Like all kids, I hated feeling different, seeing no reflection of myself in the male faces all around. Loneliness blew in through summer windows with boy-noise from the nearby baseball field as I sat alone with scissors, paints and stencils. If only I’d known someone like me.

At thirteen and a freshman, one tall, disdainful junior sauntered each week down the study hall aisle to murmur “fem” as he passed my desk. I feared and loathed him, along with some others who oppressed me with scornful looks and toxic labels: sissy, queer, fag. Shame rendered me mute, of course, afraid to expose my ordeal—not to family, not to friends.

Nearly fifteen, I accompanied my father one Sunday afternoon to the disheveled painting studio of his cousin Chuck, a bachelor artist famous for the dark and dreary canvasses he bestowed at family weddings and bar mitzvahs. Behind a bi-fold door, a bathroom wall of male pin-ups disoriented me—not the academic poses or figure studies expected in such places, but pornographic clippings boldly sexual and arousing. I asked my father afterwards, as we were driving home, if he noticed that bathroom wall. No, he said, while I watched his lips slide into a grin and quickly back again, and so I changed the subject, puzzling alone over the unsettling impact of that provocative montage.

Thirty-five years later, much has changed; young people witness, in film and television, a more honest portrayal of gay and lesbian lives.

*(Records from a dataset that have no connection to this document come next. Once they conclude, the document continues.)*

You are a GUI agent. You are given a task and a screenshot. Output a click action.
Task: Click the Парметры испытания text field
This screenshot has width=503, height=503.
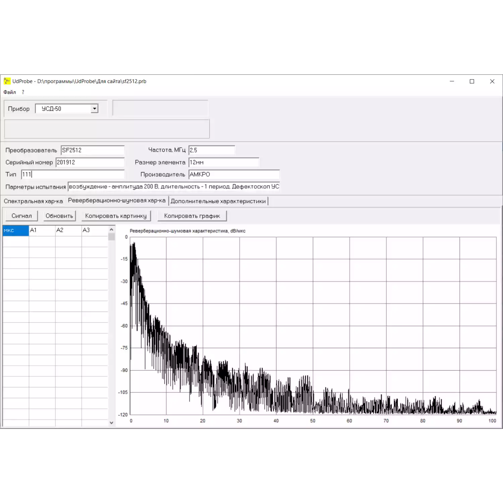(173, 187)
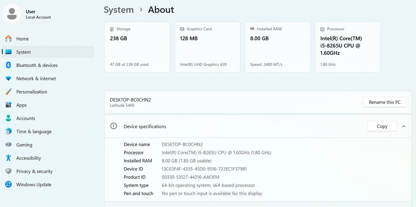This screenshot has height=207, width=416.
Task: Click the Home icon in sidebar
Action: pyautogui.click(x=8, y=39)
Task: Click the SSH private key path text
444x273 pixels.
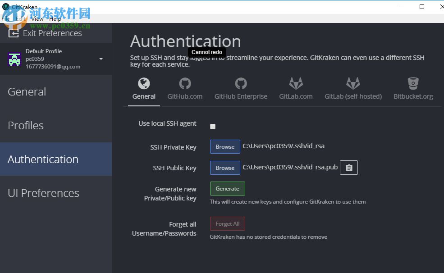Action: [283, 146]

But in the sheltered world of my nephew’s Orthodox day school, where the universe is peopled with families like his own, popular culture has less reach; toxic myths may yet endure, leaving questioning youngsters bewildered by who they are.

Which is why I refused to abandon Isaac on those stairs—this adoring nephew who gripped me so tight—abandon him to the age-old misconceptions about a different slice of inevitable life.

The deception in Isaac’s story—“you haven’t met a girl yet”—roused me to speak the truth, to arm Isaac with the knowledge he might some day need, so he could comfort a struggling classmate or friend, perhaps even himself, with the reassuring thought, “I love my gay uncle.”

As my tightening chest forewarned of family disharmony, I breathed deeply and knelt before my nephew, face to face.

“Actually, it’s not because I haven’t met a girl yet. I am kind of married.” Riveted as a statue, he received every word. “You know Eric. I’m kind of married to Eric.”

“The Torah says that’s wrong,” he said haltingly, more question than conviction.

“Yes, that may be. But there are lots of men like me—men who love other men and make a family together.” Magnified through thick lenses, his eyes never strayed from mine. “This is how I was born. God made me this way. That’s just how it is.”

Without another word, he turned and walked downstairs, leaving me alone, bracing for the aftermath.